Ausprobieren und Erkennen in der Gruppentherapie
Neulich besprachen wir in der Gruppentherapie das Thema einer Patientin, die sich gegen Lösungsvorschläge und Ratschläge, gegen Bewertungen und gegen ein „Da musst Du einfach …. “ in der Gruppe wandte. Da konnten die meisten gut mitschwingen. Auf die Frage einer Mitpatientin, was sie denn jetzt stattdessen brauche, fiel es ihr aber schwer, eine Antwort zu finden. Sie konnte es nicht genau fühlen und nicht recht erkennen, was ihr im Moment gut tun würde.
Zuerst dachte ich daran, dass wir einen Experimentalraum öffnen könnten, um dem Gefühl, was denn jetzt richtig und gut sei, näher zu kommen. Dazu könnte man allerlei ausprobieren, z.B. in einem Raum ohne Worte für vielleicht 15-30 Minuten. Jeder könnte in den Interaktionen mit den anderen oder aber für sich alleine spüren, wonach ihm oder ihr ist, etwas ausprobieren, also experimentieren, und so ergründen, wie es möglichst schön, geborgen, gemütlich oder was auch immer für einen selbst werden kann.
Das kann einerseits Spass machen. Andererseits kann diese Einladung zum Erforschen in manchen etwas auslösen wie „ich muss alles selbst machen“, wenn sie sich doch eigentlich eine Versorgung wünschen.
Menschen geraten mit ihren Themen gelegentlich in Zustände, die man regressiv nennt, in denen sie quasi im Fühlen, Denken und Verhalten zumindest in Teilaspekten ihrer Person in jüngere Lebensalter eintauchen. Das kann dann vielleicht ein Alter berühren, das einem Säugling entspricht. Ein Säugling kann zwar schreien, aber nicht genau sagen, was er will. Wenn dann etwas geschieht wie stillen oder getragen werden oder Windel wechseln bemerkt er, das ihm das gut tut, und er wird ruhig, aber nur, wenn auch das Richtige geschieht: Klar, dass Windeln wechseln nicht gegen Hunger hilft!
In der Therapie werden solche Zustände einerseits gefördert, andererseits auch gefürchtet. Manchmal reicht schon die Tatsache, überhaupt nur in die Therapiesitzung zu gehen, schon als Einladung aus, in einen regressiven Zustand zu kommen, noch bevor ein Kontakt mit dem Gegenüber stattfindet. Ein Verharren in regressiven Zuständen kann sich sehr ungünstig auf den Patienten, der dann meist schmerzliche Folgen zu tragen hat, und auch auf die Zusammenarbeit auswirken.

§ **Ihre Aufgaben**
a – Nennen Sie alles, was laut dem Text über Gruppentherapie mit einem Säugling geschehen kann und ihm guttut.
b – Schreiben Sie aus dem Text über Gruppentherapie den Abschnitt von „Das kann einerseits“ bis einschließlich „gegen Hunger hilft!“ wortgetreu ab.
Diese Daten werden nicht benötigt.

(Gespeicherte Dateneinträge)
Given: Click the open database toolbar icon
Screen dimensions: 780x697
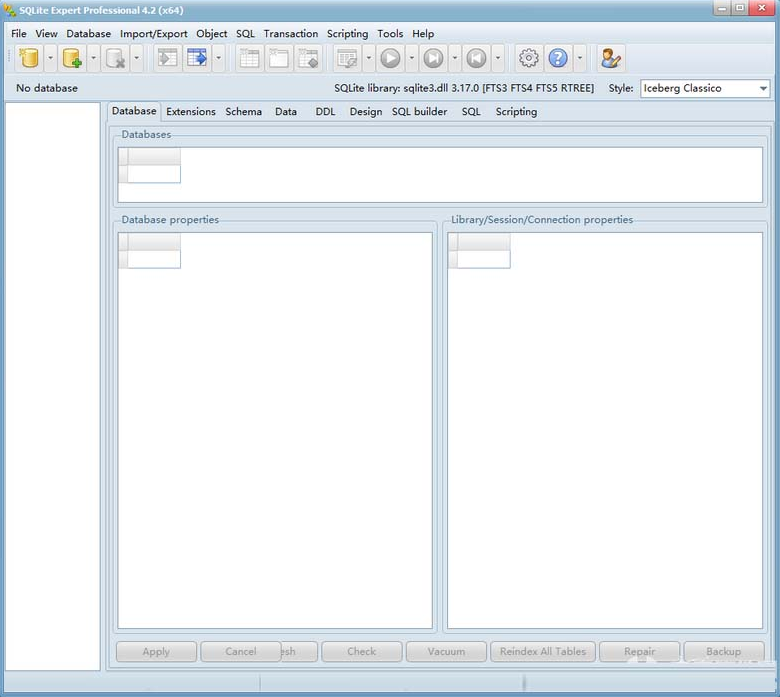Looking at the screenshot, I should coord(28,59).
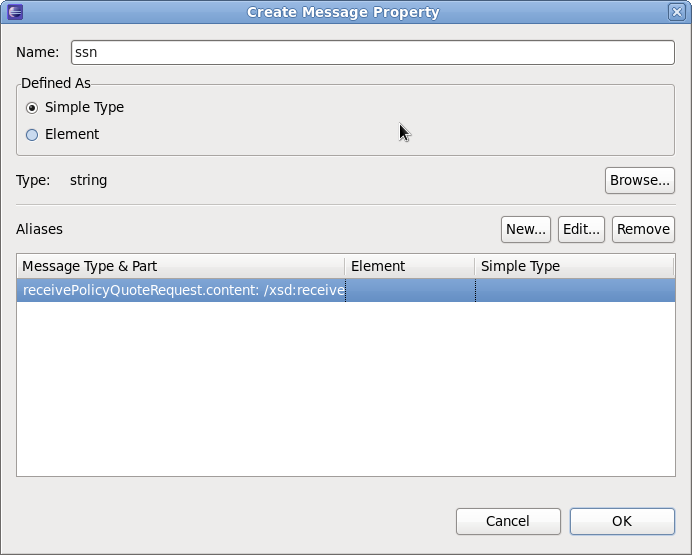Click into the Name text field
The width and height of the screenshot is (692, 555).
[x=372, y=52]
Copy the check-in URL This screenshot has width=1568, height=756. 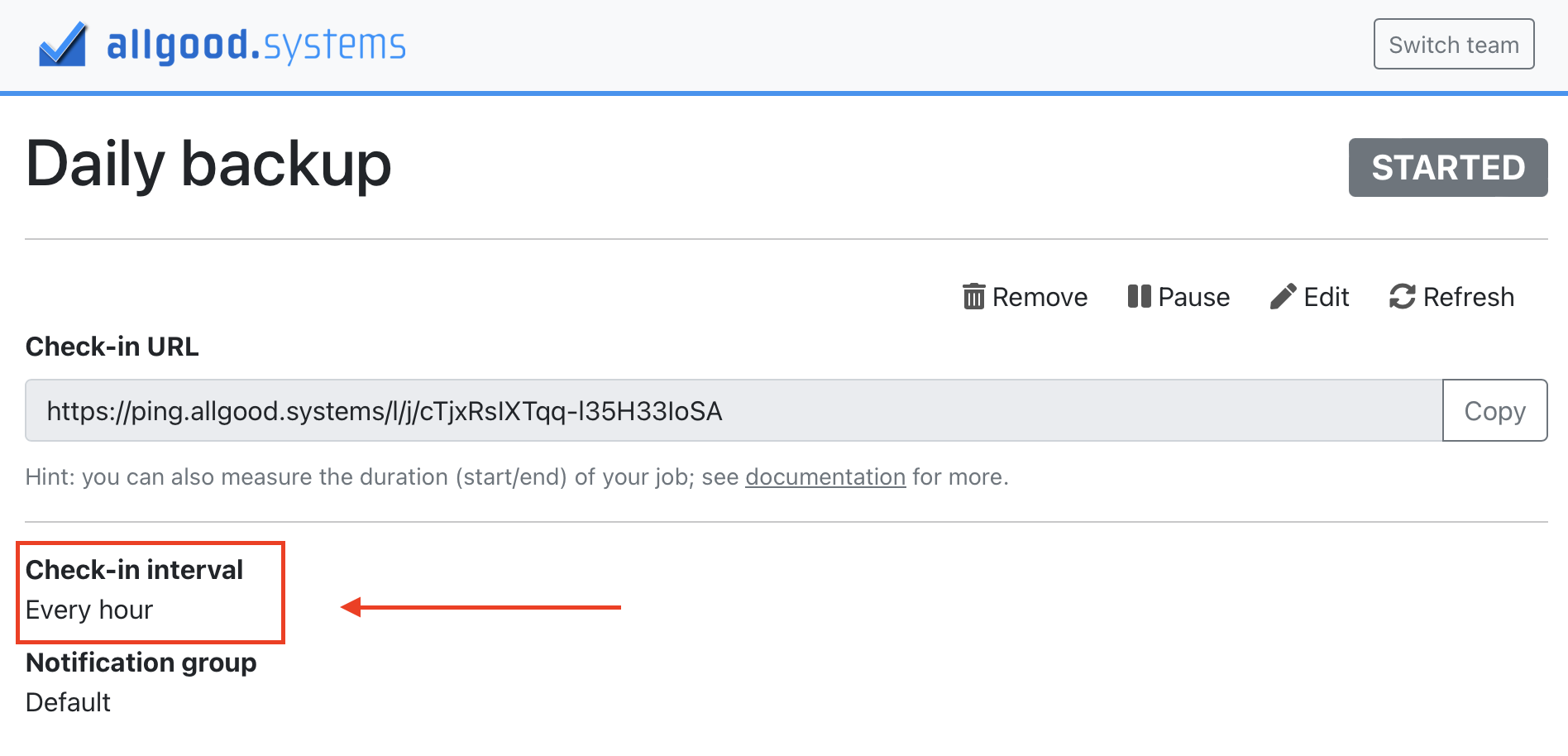pyautogui.click(x=1495, y=410)
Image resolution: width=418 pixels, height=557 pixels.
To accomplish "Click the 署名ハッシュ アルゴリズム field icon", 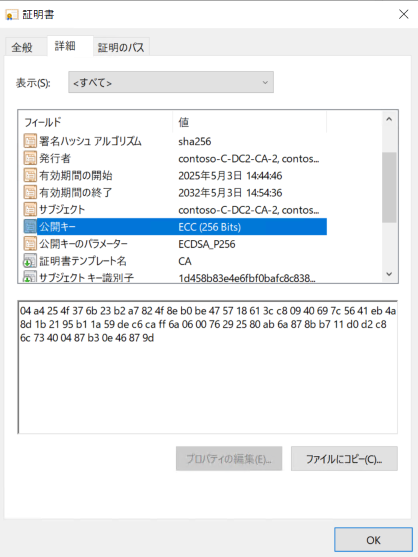I will pyautogui.click(x=30, y=141).
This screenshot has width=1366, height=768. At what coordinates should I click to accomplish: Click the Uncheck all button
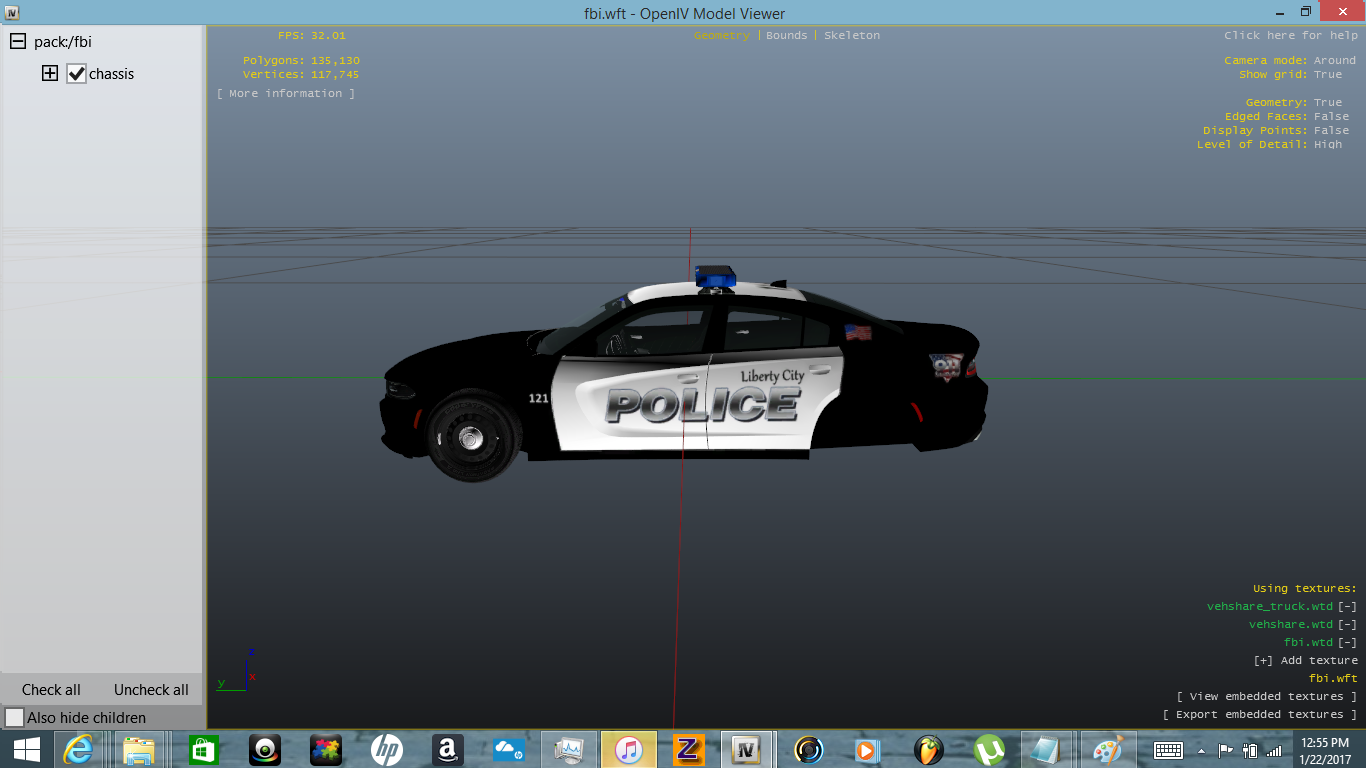tap(151, 690)

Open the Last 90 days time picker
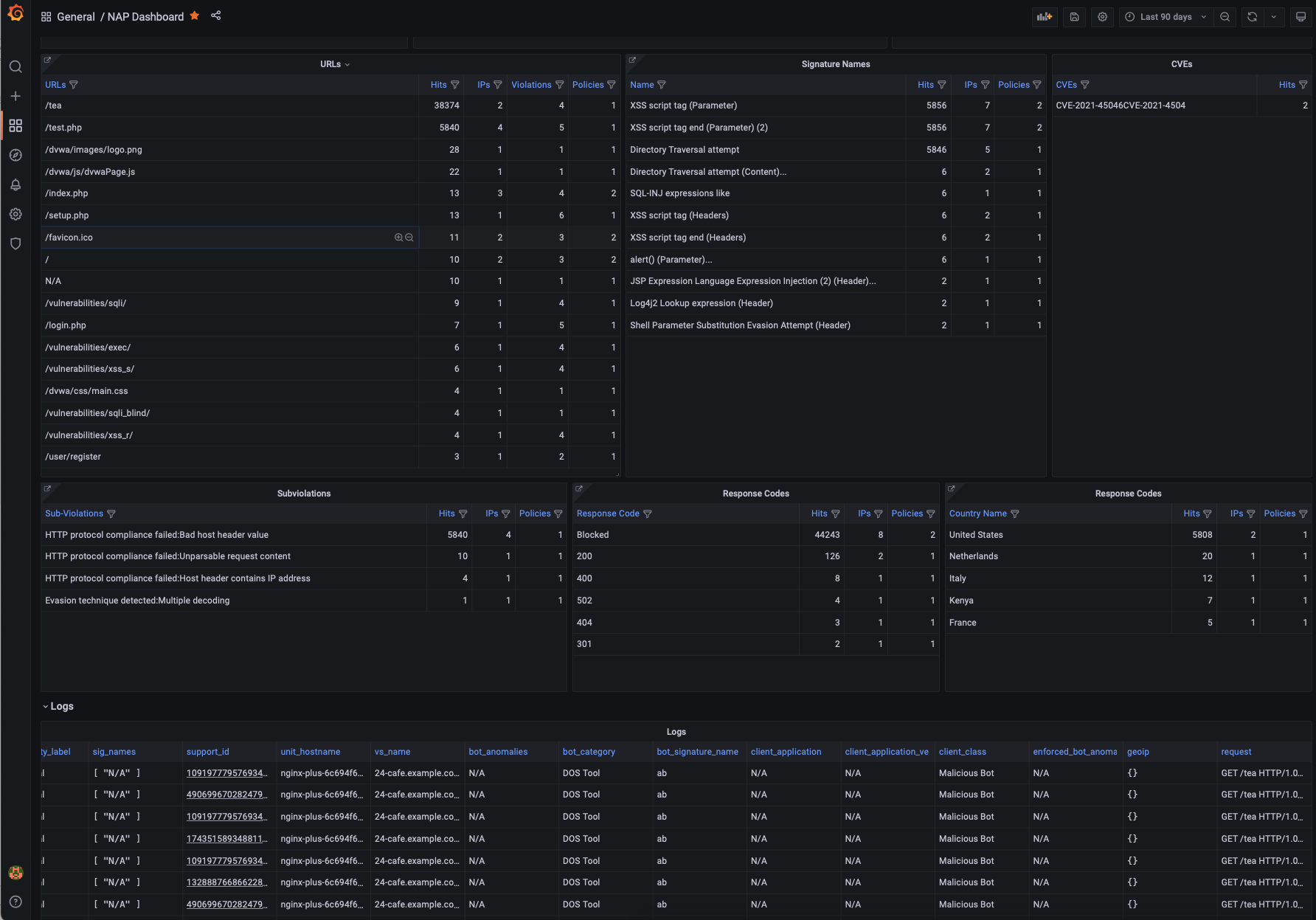pos(1166,17)
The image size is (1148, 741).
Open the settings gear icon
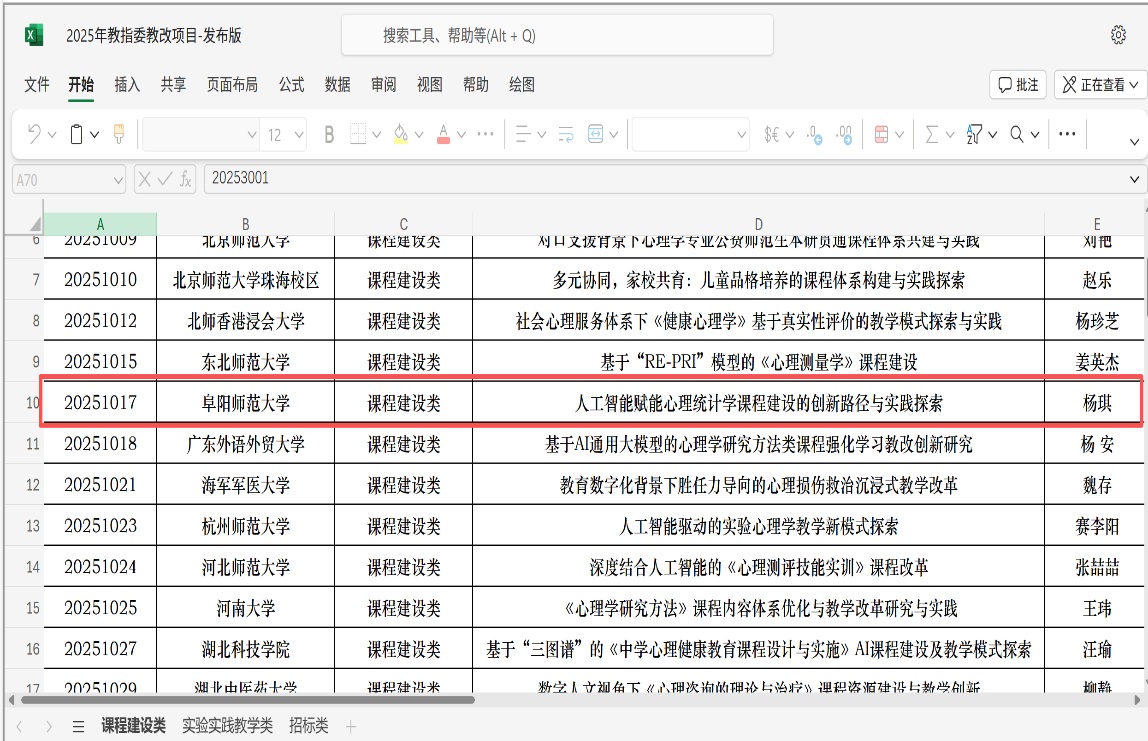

§ **Lösungen**
a – stillen, getragen werden, Windel wechseln

b –
Das kann einerseits Spass machen. Andererseits kann diese Einladung zum Erforschen in manchen etwas auslösen wie „ich muss alles selbst machen“, wenn sie sich doch eigentlich eine Versorgung wünschen.
Menschen geraten mit ihren Themen gelegentlich in Zustände, die man regressiv nennt, in denen sie quasi im Fühlen, Denken und Verhalten zumindest in Teilaspekten ihrer Person in jüngere Lebensalter eintauchen. Das kann dann vielleicht ein Alter berühren, das einem Säugling entspricht. Ein Säugling kann zwar schreien, aber nicht genau sagen, was er will. Wenn dann etwas geschieht wie stillen oder getragen werden oder Windel wechseln bemerkt er, das ihm das gut tut, und er wird ruhig, aber nur, wenn auch das Richtige geschieht: Klar, dass Windeln wechseln nicht gegen Hunger hilft!